---- Article

Les désaccords et la lenteur de la croissance heurtent la livre
Et de quatre pour la Banque d’Angleterre (BoE) ! Hier, la banque centrale britannique a de nouveau relevé son taux directeur, de 25 points de base à 1 %, son niveau le plus élevé depuis février 2009. Le gouverneur Bailey a donné aux fétichistes des chiffres de Threadneedle Street trois mois pour étudier la meilleure manière de passer de la réduction naturelle du bilan actuellement en cours (pas de réinvestissement des obligations du QE arrivées à échéance) à une forme de réduction accélérée via des ventes d’obligations actives.
Au niveau des actes purs et simples, la Banque d’Angleterre s’inscrit parfaitement dans la lignée de ce qu'a fait la Fed américaine mercredi soir : partir en croisade contre l’inflation. Il y a pourtant un net contraste entre les deux institutions. La détermination de la Fed à poursuivre sur cette voie dans les prochains mois dénote fortement avec les désaccords et les doutes observés au sein de la Banque d’Angleterre. Ce sont les perspectives économiques qui expliquent cette divergence. La crise du pouvoir d’achat plane en effet telle une épée de Damoclès au-dessus du Royaume-Uni.
Un tiers des membres de la BoE ont les mêmes aspirations que la Fed et ont plaidé hier en faveur d’un relèvement de taux de 50 points de base. Dans le nouveau rapport de politique monétaire, nous pouvons lire que le pic d’inflation attendu au Royaume-Uni au dernier trimestre de cette année dépasse 10 %, alors qu'il était estimé à 7 % en février. L’inflation des salaires pourrait grimper jusqu’à 5,75 %. Deux des neuf membres de la BoE ont, quant à eux, refusé d’adhérer à l'idée que le taux directeur devrait encore être relevé dans les prochains mois. La banque centrale britannique estime qu'une récession technique (deux trimestres de croissance négative consécutifs) sera évitée de justesse vers la fin de l’année. Pour 2023 et 2024, les taux de croissance s’élèveront à respectivement -0,25 % et 0,25 % sur une base annuelle. Ces prévisions pessimistes remettent donc en question la poursuite de la normalisation de la politique monétaire et, surtout, le resserrement ultérieur. Selon les estimations, le revenu disponible réel des ménages britanniques diminuera d’environ 1,5 % cette année.

--------
---- Matériel fourni

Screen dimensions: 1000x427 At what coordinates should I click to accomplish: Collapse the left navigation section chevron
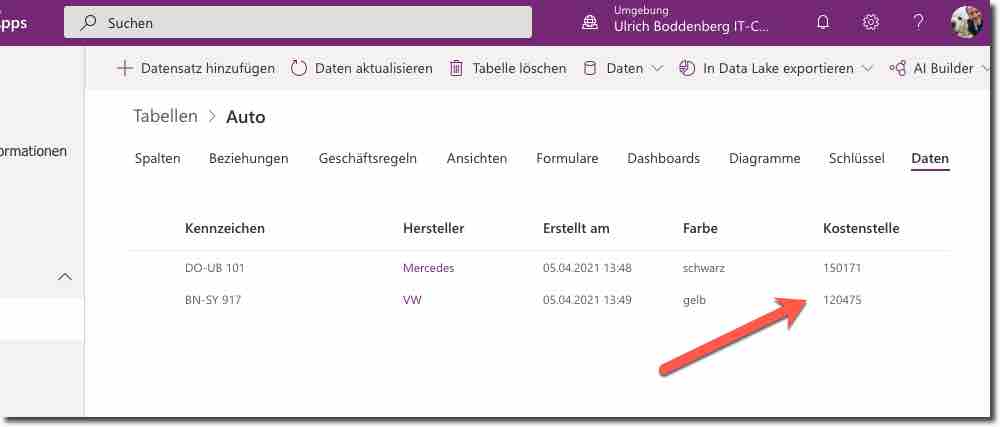click(x=66, y=277)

--------

▶ _Consignes_:
[a] Relevez, dans l'ordre où ils apparaissent, tous les pourcentages cités dans l'article.
[b] Indiquez si chacune des affirmations suivantes concorde avec l'article, en citant les mots qui le prouvent : (i) la Banque d'Angleterre a relevé son taux directeur de 50 points de base ; (ii) deux des neuf membres de la Banque d'Angleterre se sont opposés à de nouveaux relèvements du taux directeur dans les prochains mois ; (iii) en février, le pic d'inflation attendu au Royaume-Uni était estimé à 7 %.
[c] Citez le passage de l'article qui va de « Les désaccords et la » jusqu'à « ventes d’obligations actives. ».
Le matériel fourni n'est d'aucune utilité pour cet exercice.

▶ _Réponses_:
[a] 1 %, 10 %, 7 %, 5,75 %, -0,25 %, 0,25 %, 1,5 %

[b]
(i) Non : « a de nouveau relevé son taux directeur, de 25 points de base à 1 % ».
(ii) Oui : « Deux des neuf membres de la BoE ont, quant à eux, refusé d’adhérer à l'idée que le taux directeur devrait encore être relevé dans les prochains mois ».
(iii) Oui : « alors qu'il était estimé à 7 % en février ».

[c]
Les désaccords et la lenteur de la croissance heurtent la livre
Et de quatre pour la Banque d’Angleterre (BoE) ! Hier, la banque centrale britannique a de nouveau relevé son taux directeur, de 25 points de base à 1 %, son niveau le plus élevé depuis février 2009. Le gouverneur Bailey a donné aux fétichistes des chiffres de Threadneedle Street trois mois pour étudier la meilleure manière de passer de la réduction naturelle du bilan actuellement en cours (pas de réinvestissement des obligations du QE arrivées à échéance) à une forme de réduction accélérée via des ventes d’obligations actives.